Applause Up: WAMC’s On The Road takes Landis Arboretum By Storm
WAMC’s longest-running Vox-Pop fills Arboretum for Garden Show questions & answers. (Stay tuned for Memorial Day airing.)If Fred Breglia was a tree what kind of a tree would he be?
WAMC Garden Show devotees got that question asked and answered when the NPR affiliate traveled Route 20 from Central Ave, Albany to the Landis Arboretum in Esperance for its first-ever On The Road in Schoharie County–on what else?
Earth Day.
The fun started even before the tape started rolling as AMC’s Peter Hughes pulled back the curtain and worked the crowd, spiraling the “practice” applause up, and up, and up. (It’ll be added in later if needed) “You’re part of it. Live and in-person."

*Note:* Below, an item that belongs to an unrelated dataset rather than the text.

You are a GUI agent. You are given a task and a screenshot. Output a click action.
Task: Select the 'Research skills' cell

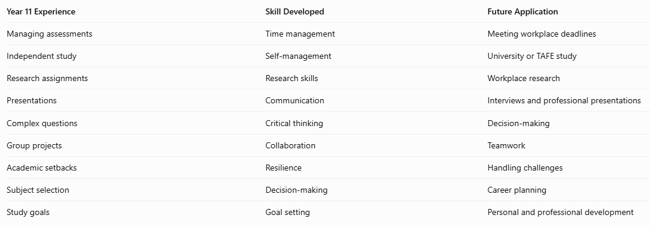292,78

It was SRO and they were all all-in. Breglia, a Garden Show original and Landis’ On the Road host as much as anyone else.
“You can feel the excitement," he said, giddy and grinning in the back of the Arb Meeting House.. “The audience is buzzed. Live...It’s a great feeling.”
Onstage, AMC’s Ray Graff kept things moving as Breglia, and fellow Garden Show-ers Greg Ward (Ward’s Nursery, Great Barrington) and Dale-Ila Riggs (The Berry Patch, Stephentown–she brought tomato plants as props) fielded questions for an hour-plus. (And then informally for even longer afterwards.)
What can I do about squash bugs?
What’s this white stuff on my tree?
Did my apple blossoms just get zapped?
AMC’s Garden Show is its longest-running Vox Pop, airing twice a month (Breglia: “We could probably do it every week”) and a PR goldmine for Landis. “WAMC is our audience.”
(A little tea? Graf, who plays the Mr. Grumpy card on-air but is much more personal in-person, doesn't like to leave the studio–unless it’s something he’s interested in. Like the Arboretum. He, too, had a blast.)
Stay tuned…the show airs Memorial Day. (But after that? You can listen to it anytime, anywhere.)
Dressed–always–in greens and browns (his license plate? TREEMAN), Breglia has been the face and voice of Landis since 1998, growing his career out of dirt and seed and fertilizer.
That longevity has helped Landis cultivate a laser-focused mission–exposing people to nature–gently leaning away from an Albany-ladies-who-lunch-with-roses vibe into a hip, happening, family-friendly get-away where hundreds of acres of gardens, trees, and trails, co-exist naturally with naturalist-led adventures (Woodcock Search and Sneak-Up, Halloween Owl Prowl, Herp Hikes), concerts (a poetry slam?), Star Watch Parties, Forest 5K, labyrinth and Meditation Garden, drum circles, nature journaling, 2x-a-year Plant Sales…)
All of it intentional, all of it geared toward showing off Landis–and Schoharie County. Thinking global, acting locally. Making connections into the Capital District and the Catskills. Up to Saratoga and down the Hudson.
All of it (and more) done with a few seasonal, part-time staffers and Breglia’s wife, Erin (she’s Landis’ gardener and keeps him on track. A full-time job.) (Also, that what-kind-of-a-tree-is-Fred question? They got married under Landis’ Big Oak.)
And as many volunteers as they can find.
Like any non-profit, “Volunteers are our lifeblood. We try to find their niche. There’s no shortage of great projects but we ask, ‘What works for you?’” (Or you?)
2026 is an anniversary year for Landis–its 75th.
It’s also the 25th anniversary of the Native Plants Trail and the 20th for the Forest 5K. So the calendar’s filled with twice as much as ever. It’s all here: LandisArboretum.
Breglia: “I do love the job. If I won a billion dollars, I’d keep working. Though I’d probably cut back on my hours.”
Can’t blame him. A Garden Show fan brought a gift of fresh-picked asparagus to the AMC taping.
Who gets a gift of asparagus? Breglia does.